Abstract: To maintain tissue homeostasis, many cells reside in a quiescent state until prompted to divide. The reactivation of quiescent cells is perturbed with aging and may underlie declining tissue homeostasis and resiliency. The unfolded protein response regulators IRE-1 and XBP-1 are required for the reactivation of quiescent cells in developmentally L1-arrested C. elegans.

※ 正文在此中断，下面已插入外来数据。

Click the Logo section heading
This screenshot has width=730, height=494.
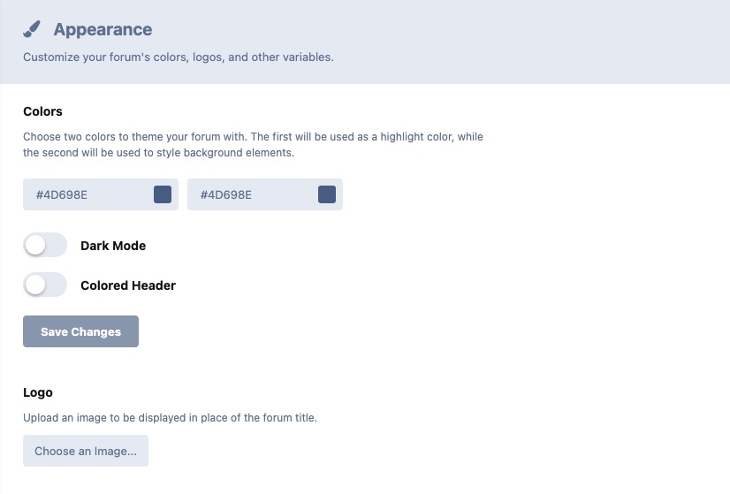point(38,392)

Utilizing a forward genetic screen in C. elegans, we discovered that macroautophagy targets protein aggregates to lysosomes in quiescent cells, leading to lysosome damage. Genetic inhibition of macroautophagy and stimulation of lysosomes via the overexpression of HLH-30 (TFEB/TFE3) synergistically reduces lysosome damage. Damaged lysosomes require IRE-1/XBP-1 for their repair following prolonged L1 arrest. Protein aggregates are also targeted to lysosomes by macroautophagy in quiescent cultured mammalian cells and are associated with lysosome damage. Thus, lysosome damage is a hallmark of quiescent cells, and limiting lysosome damage by restraining macroautophagy can stimulate their reactivation.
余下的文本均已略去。